#### Stored records

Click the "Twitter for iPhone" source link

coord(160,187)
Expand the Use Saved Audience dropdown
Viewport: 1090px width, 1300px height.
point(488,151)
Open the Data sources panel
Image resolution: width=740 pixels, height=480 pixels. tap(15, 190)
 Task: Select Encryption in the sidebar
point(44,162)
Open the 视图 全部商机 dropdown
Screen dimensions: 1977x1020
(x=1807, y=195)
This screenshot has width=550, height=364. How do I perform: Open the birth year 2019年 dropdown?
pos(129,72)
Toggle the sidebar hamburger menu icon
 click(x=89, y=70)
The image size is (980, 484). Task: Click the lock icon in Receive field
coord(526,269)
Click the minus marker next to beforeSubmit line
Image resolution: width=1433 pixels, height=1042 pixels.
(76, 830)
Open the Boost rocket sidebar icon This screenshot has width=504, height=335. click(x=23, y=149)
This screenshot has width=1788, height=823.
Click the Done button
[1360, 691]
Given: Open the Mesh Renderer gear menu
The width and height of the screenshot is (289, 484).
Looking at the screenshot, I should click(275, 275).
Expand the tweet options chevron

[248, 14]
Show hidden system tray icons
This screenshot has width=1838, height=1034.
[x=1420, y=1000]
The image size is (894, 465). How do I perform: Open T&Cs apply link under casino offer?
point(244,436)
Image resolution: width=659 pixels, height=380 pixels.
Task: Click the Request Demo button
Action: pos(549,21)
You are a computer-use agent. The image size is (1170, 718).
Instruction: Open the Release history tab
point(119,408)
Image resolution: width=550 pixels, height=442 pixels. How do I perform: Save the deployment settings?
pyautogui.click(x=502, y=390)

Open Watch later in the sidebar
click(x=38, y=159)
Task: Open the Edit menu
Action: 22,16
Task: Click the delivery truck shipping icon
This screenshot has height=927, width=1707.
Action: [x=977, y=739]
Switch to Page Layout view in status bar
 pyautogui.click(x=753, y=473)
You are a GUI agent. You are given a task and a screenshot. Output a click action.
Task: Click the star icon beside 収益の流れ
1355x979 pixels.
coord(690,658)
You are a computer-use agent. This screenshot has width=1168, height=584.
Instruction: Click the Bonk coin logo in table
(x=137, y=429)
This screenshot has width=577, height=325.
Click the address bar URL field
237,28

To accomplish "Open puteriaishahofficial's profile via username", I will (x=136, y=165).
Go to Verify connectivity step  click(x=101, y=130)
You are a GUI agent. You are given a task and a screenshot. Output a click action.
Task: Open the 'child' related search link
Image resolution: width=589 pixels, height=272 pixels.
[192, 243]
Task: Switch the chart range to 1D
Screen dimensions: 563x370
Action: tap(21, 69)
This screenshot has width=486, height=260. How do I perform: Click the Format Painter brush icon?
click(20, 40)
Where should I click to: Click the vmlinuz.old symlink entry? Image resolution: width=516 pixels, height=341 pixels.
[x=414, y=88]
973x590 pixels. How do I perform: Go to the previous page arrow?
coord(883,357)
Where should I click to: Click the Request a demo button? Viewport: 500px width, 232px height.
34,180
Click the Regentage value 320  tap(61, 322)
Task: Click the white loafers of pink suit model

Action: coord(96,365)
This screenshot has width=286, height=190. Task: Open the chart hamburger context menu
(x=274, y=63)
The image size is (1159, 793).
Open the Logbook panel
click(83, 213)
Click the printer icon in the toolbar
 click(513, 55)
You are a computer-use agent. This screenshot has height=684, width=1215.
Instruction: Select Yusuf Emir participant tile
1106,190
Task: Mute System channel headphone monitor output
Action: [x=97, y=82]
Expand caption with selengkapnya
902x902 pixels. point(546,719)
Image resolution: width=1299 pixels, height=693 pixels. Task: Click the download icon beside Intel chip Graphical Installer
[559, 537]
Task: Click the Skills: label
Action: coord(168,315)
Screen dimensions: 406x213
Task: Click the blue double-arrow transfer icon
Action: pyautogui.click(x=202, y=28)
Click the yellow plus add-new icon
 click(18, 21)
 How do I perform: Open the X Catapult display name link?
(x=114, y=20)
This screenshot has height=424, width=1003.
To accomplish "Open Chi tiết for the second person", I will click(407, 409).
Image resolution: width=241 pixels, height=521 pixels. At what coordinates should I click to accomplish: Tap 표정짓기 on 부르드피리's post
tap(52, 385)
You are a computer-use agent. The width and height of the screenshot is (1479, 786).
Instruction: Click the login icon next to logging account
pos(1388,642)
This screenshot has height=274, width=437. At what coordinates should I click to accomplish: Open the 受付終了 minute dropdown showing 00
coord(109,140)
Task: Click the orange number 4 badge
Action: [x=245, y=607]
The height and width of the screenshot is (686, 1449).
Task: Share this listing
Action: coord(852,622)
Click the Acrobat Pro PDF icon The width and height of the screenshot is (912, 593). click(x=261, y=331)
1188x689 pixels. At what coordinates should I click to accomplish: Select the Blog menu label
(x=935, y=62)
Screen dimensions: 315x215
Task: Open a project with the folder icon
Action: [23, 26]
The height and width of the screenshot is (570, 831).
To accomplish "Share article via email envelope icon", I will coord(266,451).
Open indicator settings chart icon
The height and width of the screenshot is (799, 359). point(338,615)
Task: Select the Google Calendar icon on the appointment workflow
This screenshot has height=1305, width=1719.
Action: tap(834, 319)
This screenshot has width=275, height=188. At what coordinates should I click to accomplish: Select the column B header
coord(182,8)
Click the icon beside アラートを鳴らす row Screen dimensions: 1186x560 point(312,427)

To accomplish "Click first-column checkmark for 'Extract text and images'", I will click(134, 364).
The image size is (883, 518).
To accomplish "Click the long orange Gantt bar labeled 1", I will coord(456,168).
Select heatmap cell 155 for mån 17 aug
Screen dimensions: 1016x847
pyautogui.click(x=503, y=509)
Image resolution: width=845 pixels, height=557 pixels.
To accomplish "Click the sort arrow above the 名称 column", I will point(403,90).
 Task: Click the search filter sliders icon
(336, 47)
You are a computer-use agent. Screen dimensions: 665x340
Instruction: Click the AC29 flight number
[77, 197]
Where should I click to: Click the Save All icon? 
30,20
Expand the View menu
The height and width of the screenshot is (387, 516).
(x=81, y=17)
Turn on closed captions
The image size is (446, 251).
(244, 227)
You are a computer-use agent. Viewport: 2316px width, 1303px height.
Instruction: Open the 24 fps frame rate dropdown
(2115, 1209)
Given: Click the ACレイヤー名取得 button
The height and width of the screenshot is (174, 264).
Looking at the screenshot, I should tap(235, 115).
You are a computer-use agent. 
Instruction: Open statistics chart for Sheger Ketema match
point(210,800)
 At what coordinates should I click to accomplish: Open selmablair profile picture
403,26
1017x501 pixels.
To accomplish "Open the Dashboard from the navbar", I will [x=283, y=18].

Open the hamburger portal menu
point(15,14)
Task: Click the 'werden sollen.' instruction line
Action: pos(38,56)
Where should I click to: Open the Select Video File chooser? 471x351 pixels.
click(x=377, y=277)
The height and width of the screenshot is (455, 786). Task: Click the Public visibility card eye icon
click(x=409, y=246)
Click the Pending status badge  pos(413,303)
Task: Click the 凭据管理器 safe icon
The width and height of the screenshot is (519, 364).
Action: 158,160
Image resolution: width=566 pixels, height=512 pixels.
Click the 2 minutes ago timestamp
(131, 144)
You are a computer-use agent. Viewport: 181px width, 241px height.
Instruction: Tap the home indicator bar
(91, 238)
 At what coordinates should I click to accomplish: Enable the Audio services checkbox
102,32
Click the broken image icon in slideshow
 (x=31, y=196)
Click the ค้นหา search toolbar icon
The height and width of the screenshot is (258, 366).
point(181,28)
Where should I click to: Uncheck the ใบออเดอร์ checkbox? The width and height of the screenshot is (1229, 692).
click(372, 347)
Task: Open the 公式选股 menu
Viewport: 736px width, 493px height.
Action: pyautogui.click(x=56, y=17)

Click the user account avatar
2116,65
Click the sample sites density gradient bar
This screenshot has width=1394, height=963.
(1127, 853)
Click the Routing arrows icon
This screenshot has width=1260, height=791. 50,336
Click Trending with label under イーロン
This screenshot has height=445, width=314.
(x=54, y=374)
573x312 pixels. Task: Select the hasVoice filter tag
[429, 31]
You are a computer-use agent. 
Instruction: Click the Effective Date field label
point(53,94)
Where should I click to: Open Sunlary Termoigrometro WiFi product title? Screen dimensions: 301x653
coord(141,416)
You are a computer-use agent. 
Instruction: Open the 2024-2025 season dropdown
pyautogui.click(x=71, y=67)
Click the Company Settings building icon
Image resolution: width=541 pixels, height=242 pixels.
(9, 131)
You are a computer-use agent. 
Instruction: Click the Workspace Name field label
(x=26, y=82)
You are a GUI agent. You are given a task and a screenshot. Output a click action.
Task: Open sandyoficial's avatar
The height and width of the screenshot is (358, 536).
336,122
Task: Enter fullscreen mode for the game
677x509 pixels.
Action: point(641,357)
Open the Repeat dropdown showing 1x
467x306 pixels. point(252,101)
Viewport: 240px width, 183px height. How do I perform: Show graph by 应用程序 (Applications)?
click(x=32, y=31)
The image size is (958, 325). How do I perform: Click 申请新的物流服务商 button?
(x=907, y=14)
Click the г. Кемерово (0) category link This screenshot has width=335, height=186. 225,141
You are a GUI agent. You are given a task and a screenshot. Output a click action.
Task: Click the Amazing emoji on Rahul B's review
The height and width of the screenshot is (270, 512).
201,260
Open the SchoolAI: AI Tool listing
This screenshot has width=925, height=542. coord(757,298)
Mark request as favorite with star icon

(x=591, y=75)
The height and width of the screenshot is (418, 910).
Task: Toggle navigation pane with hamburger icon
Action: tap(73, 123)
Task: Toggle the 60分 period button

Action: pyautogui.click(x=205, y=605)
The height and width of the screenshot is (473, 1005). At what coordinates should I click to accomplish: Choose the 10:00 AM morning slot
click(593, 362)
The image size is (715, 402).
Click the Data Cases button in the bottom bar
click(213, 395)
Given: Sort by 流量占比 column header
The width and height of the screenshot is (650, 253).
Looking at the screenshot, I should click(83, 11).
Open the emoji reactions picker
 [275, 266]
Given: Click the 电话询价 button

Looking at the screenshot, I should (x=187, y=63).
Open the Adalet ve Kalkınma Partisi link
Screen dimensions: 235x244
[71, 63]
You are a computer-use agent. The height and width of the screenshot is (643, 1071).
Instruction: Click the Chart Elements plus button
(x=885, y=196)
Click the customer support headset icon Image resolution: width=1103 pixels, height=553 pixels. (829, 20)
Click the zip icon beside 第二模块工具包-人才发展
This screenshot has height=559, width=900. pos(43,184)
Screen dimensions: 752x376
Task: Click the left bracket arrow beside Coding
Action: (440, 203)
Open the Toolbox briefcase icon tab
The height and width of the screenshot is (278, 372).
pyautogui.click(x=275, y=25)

########

= Stated problem =
Please duplicate the rows from the start through the line with "point(119,408)", keeping every line unchanged.

= The response =
Click the "Twitter for iPhone" source link

coord(160,187)
Expand the Use Saved Audience dropdown
Viewport: 1090px width, 1300px height.
point(488,151)
Open the Data sources panel
Image resolution: width=740 pixels, height=480 pixels. tap(15, 190)
 Task: Select Encryption in the sidebar
point(44,162)
Open the 视图 全部商机 dropdown
Screen dimensions: 1977x1020
(x=1807, y=195)
This screenshot has width=550, height=364. How do I perform: Open the birth year 2019年 dropdown?
pos(129,72)
Toggle the sidebar hamburger menu icon
 click(x=89, y=70)
The image size is (980, 484). Task: Click the lock icon in Receive field
coord(526,269)
Click the minus marker next to beforeSubmit line
Image resolution: width=1433 pixels, height=1042 pixels.
(76, 830)
Open the Boost rocket sidebar icon This screenshot has width=504, height=335. click(x=23, y=149)
This screenshot has width=1788, height=823.
Click the Done button
[1360, 691]
Given: Open the Mesh Renderer gear menu
The width and height of the screenshot is (289, 484).
Looking at the screenshot, I should click(275, 275).
Expand the tweet options chevron

[248, 14]
Show hidden system tray icons
This screenshot has width=1838, height=1034.
[x=1420, y=1000]
The image size is (894, 465). How do I perform: Open T&Cs apply link under casino offer?
point(244,436)
Image resolution: width=659 pixels, height=380 pixels.
Task: Click the Request Demo button
Action: pos(549,21)
You are a computer-use agent. The image size is (1170, 718).
Instruction: Open the Release history tab
point(119,408)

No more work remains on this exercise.